Home Studio Security Guidance
When working on projects outside of an established facility, Netflix recommends that security controls implemented at your facility are followed outside of it. Below is our general guidance. If you require additional assistance, please reach out to the Netflix Studio Information Security team at firstname.lastname@example.org.
General Best Practices
- Users should login to internet based editorial systems using a unique username and a strong passphrase. Non-internet facing systems that have access to infrastructure (storage, etc.) should be kept disconnected from the Internet when internet access is not needed.
- All transfers of materials should leverage an approved secure transfer platform (Aspera, Signiant, Content Hub) or encrypted hard drives (Lacie Rugged Secure, Rocstor, Apricorn Aegis).
- Devices should have unique profiles for each user and should require a password to access the device.

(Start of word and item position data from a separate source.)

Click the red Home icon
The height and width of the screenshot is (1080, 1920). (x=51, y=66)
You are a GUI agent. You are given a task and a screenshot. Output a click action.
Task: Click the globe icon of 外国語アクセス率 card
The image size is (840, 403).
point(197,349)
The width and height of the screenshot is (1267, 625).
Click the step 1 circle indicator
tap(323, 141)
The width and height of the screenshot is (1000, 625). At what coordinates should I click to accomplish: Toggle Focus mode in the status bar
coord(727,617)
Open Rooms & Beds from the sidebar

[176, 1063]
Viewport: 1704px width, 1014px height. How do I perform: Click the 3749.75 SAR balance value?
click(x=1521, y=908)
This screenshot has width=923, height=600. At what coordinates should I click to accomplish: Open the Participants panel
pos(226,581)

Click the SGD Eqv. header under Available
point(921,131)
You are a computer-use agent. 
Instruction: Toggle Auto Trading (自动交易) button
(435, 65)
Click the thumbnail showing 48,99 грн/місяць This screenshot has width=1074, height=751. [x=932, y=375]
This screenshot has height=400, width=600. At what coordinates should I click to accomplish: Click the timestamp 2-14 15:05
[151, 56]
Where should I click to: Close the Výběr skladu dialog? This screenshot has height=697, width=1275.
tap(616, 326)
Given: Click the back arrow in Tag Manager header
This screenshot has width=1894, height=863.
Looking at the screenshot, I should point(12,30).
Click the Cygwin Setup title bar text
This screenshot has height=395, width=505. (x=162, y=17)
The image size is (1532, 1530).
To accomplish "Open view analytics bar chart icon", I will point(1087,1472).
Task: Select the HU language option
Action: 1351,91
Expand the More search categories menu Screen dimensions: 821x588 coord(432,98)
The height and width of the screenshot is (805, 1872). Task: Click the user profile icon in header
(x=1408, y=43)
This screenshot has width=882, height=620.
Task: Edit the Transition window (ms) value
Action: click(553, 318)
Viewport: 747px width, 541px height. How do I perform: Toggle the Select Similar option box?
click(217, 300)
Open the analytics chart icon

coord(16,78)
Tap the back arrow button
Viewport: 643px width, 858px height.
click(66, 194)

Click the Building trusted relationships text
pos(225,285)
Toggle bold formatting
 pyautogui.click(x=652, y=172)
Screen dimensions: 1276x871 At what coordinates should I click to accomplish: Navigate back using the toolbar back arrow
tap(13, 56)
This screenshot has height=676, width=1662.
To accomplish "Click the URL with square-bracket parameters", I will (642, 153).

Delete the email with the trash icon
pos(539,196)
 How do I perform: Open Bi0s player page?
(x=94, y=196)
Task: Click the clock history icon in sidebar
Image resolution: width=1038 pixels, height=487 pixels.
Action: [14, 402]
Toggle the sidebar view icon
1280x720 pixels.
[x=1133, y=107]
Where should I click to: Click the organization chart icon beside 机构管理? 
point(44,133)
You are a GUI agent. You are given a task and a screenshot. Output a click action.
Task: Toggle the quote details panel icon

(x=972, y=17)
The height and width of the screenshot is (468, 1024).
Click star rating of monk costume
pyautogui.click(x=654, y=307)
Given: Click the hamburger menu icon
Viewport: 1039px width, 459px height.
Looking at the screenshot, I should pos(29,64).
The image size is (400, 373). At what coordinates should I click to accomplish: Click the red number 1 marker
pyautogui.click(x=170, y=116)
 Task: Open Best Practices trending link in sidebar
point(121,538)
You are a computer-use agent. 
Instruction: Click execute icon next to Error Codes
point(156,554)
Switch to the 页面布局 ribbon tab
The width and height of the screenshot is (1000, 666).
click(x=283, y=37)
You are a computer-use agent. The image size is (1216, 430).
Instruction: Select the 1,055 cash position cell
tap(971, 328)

- Ensure systems are running one of the last two available versions of the commercial operating system and are configured to auto-update for security patches. The user should check quarterly to verify that the device is patched.
- Enable full disk encryption on the workstation (FileVault for Mac, BitLocker for PC).
- Disable remote connections to the workstation and enable the device firewall.
- Ensure only persons working on the project can access the content.
- Anyone who is not a part of the project and who views the content should sign an NDA.
- Secure all external entry and exit points where content is stored or worked on.
- Consider a security camera system that covers entries and exits into the work area.
- Secure any physical assets (e.g. external hard drives, scripts) in a lockable container (e.g. safe).
- Securely delete content and return external media upon project/task completion or at the request of Netflix.